Amnistía Internacional es un movimiento global de más de 7 millones de socios, socias, activistas y simpatizantes que se toman la lucha contra las injusticias como algo personal. Combatimos los abusos contra los derechos humanos de víctimas con nombre y apellido a través de la investigación y el activismo.

Estamos presentes en casi todos los países del mundo, y somos independientes de todo Gobierno, ideología política, interés económico o credo religioso.

“Somos humanos, ¿cuánto tiempo podremos aguantar esta situación?”- Historias de los campos de refugiados de las islas griegas

Las condiciones en el campo de Souda, en Grecia son especialmente duras © Giorgos Moutafis/Amnesty International

Almas Korotana

Amnistía Internacional —

No se engañen: aquí también es invierno. Y desde hace meses se sufre un intenso frío y una humedad que aún tardarán en desaparecer. Por eso pedimos al primer ministro griego, Alexis Tsipras, que traslade a todas estas personas al continente, donde podrán cuidarlas mejor en espera de que se decida su suerte.

En la actualidad, hay 15.000 personas atrapadas en las islas griegas, la inmensa mayoría de las cuales ha huido de la guerra en sus localidades de origen. Tras el acuerdo alcanzado en marzo de 2016 entre la Unión Europea y Turquía, miles de personas se han visto obligadas a permanecer aquí, mes tras mes, mientras las autoridades griegas se preparan para enviarlas a toda prisa a Turquía. Y es que el acuerdo parte de la premisa de que Turquía es un país seguro para los refugiados y refugiadas sirios... pero no lo es.

Muchas personas lo han considerado un éxito, ya que ha reducido el número de llegadas a Grecia. Sin embargo, no pasa de ser una maniobra más de la Unión Europea para eludir su responsabilidad con respecto a la población refugiada y hacer que la asuman otros países, condenando a miles de personas vulnerables a espeluznantes condiciones de vida.

Durante nuestra visita hemos hablado con decenas de ellas: unas han llegado solas o y otras acompañadas por familiares de corta edad, de quienes tienen que hacerse cargo. Proceden de toda la región de Oriente Medio y norte de África, o de otros lugares, como Siria, Afganistán, Kuwait, Eritrea y Somalia.

Antes de llegar a los campos tenían vidas normales, como las de cualquiera. Trabajaban en la ingeniería, en una panadería o en una tienda, se dedicaban a la construcción o a la agricultura, ejercían como abogados y abogadas, estudiaban o daban clases como docentes.
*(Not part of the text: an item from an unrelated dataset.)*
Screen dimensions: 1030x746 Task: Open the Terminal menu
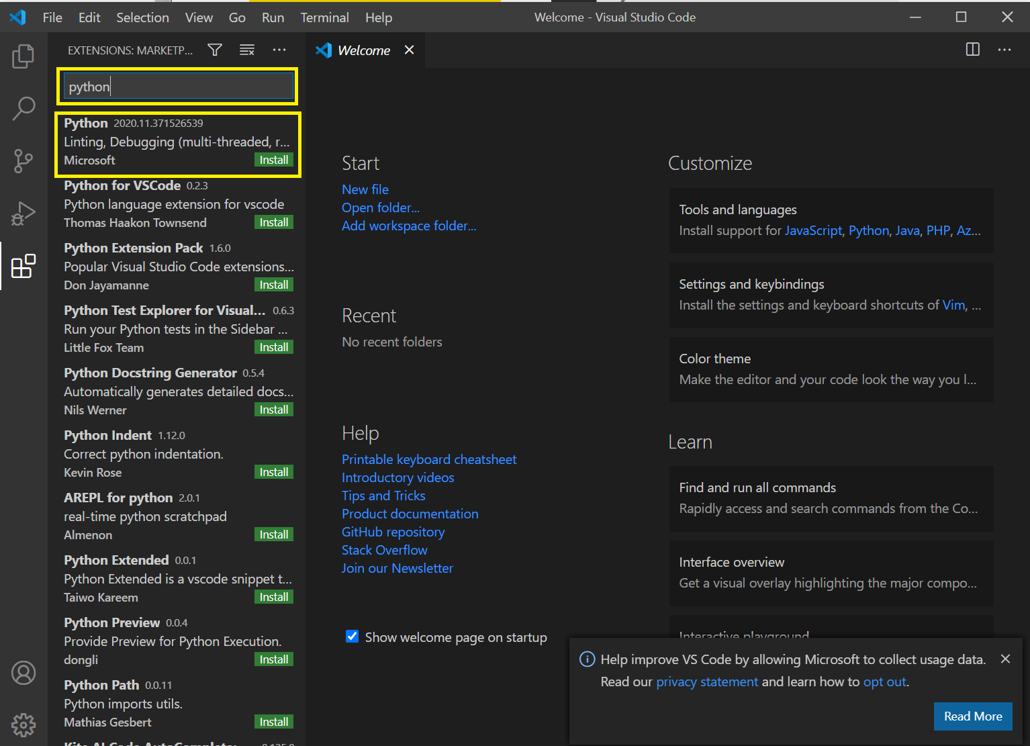(324, 17)
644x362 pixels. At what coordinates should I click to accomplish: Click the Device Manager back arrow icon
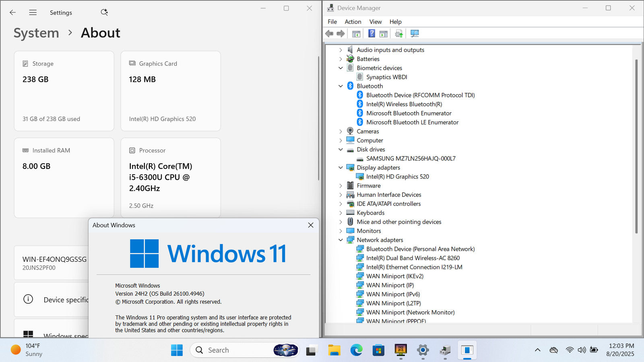329,34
Pero ante una situación de peligro extremo, no tuvieron más remedio que huir de sus hogares, y ahora se encuentran en Grecia, en los campos de Vial y Moria.

En el primero de ellos, en la isla de Quíos, hay unas 2.000 personas refugiadas. Algunas de ellas —las que tienen “suerte”— viven en una especie de contenedores de transporte. Estas viviendas son —al menos— secas y sólidas, aunque con frecuencia siguen siendo muy frías, sobre todo por la noche. El resto tiene que arreglárselas en una gran tienda de lona, dividida con mantas en decenas de improvisadas habitaciones. En cada habitación hay varias personas que viven en la más completa oscuridad, porque han añadido más mantas para aislar el espacio y proteger su intimidad.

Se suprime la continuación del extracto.